To prevent and minimize improper DMEPOS payments, CMS's contractors conduct program integrity activities, which include performing medical reviews of certain claims before they are paid to determine whether the items meet criteria for Medicare coverage. As part of their efforts, CMS's contractors responsible for medical review use automated prepayment controls to deny claims that should not be paid or identify claims that should be reviewed. However, GAO found three shortfalls in these automated prepayment controls that make the Medicare program vulnerable to improper payments. (1) Contractors responsible for medical review did not have automated prepayment controls in place to identify questionable claims that are part of an atypically rapid increase in billing. (2) In some instances, these contractors did not have automated prepayment controls in place to identify claims for items unlikely to be prescribed in the course of routine quality medical care. CMS has recently begun an initiative to add controls of this kind for some DMEPOS items. (3) CMS does not require these contractors to share information on the most effective automated prepayment controls of the other contractors or consider adopting them. For example, Medicare might have saved almost $71 million in less than 2 years if one effective automated prepayment control designed to prevent Medicare from paying for more than one home-use hospital bed per month for a beneficiary, which was used by one of these contractors, had been used by the others. CMS oversees the PSCs' program integrity activities by providing written manuals and contracts to guide their work. As part of its oversight, CMS is implementing an annual contractor performance evaluation process, based on three evaluation tools, to assess each PSC's performance. CMS officials said that the agency will use the results of these evaluations to determine two things: whether to renew a PSC's contract, and whether a PSC may earn award fees--a monetary reward for good performance--in addition to the regular payments it receives under its contract.

### MATERIAL SUPPLIED
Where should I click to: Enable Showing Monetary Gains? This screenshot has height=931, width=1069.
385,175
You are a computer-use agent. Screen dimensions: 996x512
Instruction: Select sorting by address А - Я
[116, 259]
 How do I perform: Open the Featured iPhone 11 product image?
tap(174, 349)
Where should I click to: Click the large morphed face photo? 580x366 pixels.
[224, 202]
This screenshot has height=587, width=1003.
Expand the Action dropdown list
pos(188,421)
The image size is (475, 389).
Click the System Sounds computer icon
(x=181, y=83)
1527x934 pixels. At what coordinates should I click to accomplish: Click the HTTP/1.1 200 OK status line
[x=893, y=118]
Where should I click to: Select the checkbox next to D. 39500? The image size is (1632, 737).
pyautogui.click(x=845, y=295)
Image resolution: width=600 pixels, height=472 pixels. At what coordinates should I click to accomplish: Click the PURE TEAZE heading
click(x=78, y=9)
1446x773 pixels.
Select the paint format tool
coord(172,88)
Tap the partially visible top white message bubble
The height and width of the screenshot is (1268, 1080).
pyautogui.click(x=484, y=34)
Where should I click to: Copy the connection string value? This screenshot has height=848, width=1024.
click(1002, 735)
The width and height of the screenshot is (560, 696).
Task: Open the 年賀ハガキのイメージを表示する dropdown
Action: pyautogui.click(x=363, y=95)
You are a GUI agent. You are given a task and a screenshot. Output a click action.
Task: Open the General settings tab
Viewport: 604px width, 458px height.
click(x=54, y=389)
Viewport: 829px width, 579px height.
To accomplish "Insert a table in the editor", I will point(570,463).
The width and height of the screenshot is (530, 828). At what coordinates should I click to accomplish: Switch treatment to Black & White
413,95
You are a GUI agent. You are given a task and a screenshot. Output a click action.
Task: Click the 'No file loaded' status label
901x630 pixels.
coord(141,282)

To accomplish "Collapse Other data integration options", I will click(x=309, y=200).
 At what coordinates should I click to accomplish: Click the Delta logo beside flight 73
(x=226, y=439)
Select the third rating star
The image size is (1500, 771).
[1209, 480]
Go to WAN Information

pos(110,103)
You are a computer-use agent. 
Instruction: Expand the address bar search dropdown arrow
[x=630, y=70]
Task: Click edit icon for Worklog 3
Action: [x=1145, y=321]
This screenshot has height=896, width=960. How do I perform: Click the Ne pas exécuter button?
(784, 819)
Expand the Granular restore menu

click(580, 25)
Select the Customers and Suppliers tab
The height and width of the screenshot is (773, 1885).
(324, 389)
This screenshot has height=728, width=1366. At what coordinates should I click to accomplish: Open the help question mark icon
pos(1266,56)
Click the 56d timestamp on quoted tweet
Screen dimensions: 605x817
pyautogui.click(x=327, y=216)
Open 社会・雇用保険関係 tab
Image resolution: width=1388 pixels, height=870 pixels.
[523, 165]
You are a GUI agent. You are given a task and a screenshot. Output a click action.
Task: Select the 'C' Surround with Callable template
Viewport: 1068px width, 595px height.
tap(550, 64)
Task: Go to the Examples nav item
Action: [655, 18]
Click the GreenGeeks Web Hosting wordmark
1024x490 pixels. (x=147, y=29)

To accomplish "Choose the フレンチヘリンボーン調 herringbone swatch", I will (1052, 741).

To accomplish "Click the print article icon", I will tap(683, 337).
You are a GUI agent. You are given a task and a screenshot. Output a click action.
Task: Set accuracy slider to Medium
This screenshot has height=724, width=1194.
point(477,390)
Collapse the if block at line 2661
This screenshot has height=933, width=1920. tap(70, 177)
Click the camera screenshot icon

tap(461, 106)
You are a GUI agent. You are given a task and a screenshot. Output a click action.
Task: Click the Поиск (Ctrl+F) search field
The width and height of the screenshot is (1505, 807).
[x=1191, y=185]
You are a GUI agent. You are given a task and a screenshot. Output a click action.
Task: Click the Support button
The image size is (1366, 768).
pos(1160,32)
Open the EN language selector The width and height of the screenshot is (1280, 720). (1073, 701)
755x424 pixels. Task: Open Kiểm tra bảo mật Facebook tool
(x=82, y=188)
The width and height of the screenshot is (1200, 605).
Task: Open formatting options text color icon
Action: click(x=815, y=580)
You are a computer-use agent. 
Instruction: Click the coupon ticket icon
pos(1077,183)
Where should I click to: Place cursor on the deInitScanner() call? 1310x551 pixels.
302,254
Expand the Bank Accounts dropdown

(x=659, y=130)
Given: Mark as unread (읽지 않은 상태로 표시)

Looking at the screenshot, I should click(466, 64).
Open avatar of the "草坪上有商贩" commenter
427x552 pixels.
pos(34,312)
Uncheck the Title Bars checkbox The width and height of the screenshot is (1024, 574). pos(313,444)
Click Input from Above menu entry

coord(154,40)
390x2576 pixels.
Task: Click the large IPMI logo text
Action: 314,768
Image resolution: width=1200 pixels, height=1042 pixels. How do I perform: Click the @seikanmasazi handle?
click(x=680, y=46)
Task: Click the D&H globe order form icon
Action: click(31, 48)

### WHAT YOU HAVE TO DO
Proceed with the text on CMS's controls against improper Medicare equipment and supply payments, starting right after its last sentence.

### WRITTEN RESPONSE
Recommendations for Executive Action

  1. Status: Closed - Implemented

    Comments: As of December 2017, CMS had taken a number of steps to help identify and address unexplained increases in Medicare providers' billing, consistent with GAO's January 2007 recommendation. For example, CMS's Fraud Prevention System, implemented in 2011, uses a series of algorithms to identify potentially fraudulent claims. As each claim streams through the system, it builds profiles of providers, networks, and billing patterns. As of 2016, CMS had developed algorithms in the system to flag providers with unexpected increases in billings for further investigation by CMS program integrity contractors. GAO reported in August 2017 that the Fraud Prevention System had led to corrective actions against providers and to an estimated $6.7 million in savings in fiscal year 2016. In addition, CMS officials stated in November 2017 that the agency has developed a new monitoring report to identify providers exceeding certain billing limits--known as unpublished Medically Unlikely Edits--who are being paid for amounts of Medicare services in excess of pre-established values. Additionally, since 2015 CMS has directed its Medicare Administrative Contractors (MAC) to report their most effective local prepayment edits--or controls--annually to the agency, so that it can use this information to determine if there are edits that can be shared across the MACs. This effort can better position MACs to determine the most appropriate approach for effectively implementing Medicare payment policy, which could help to reduce improper payments. The implementation of these and other program integrity efforts are important steps in CMS's efforts for ensuring the appropriateness of Medicare payments.

    Recommendation: The Administrator of CMS should require the PSCs to develop thresholds for unexplained increases in billing--and use them to develop automated prepayment controls as one component of their manual medical review strategies.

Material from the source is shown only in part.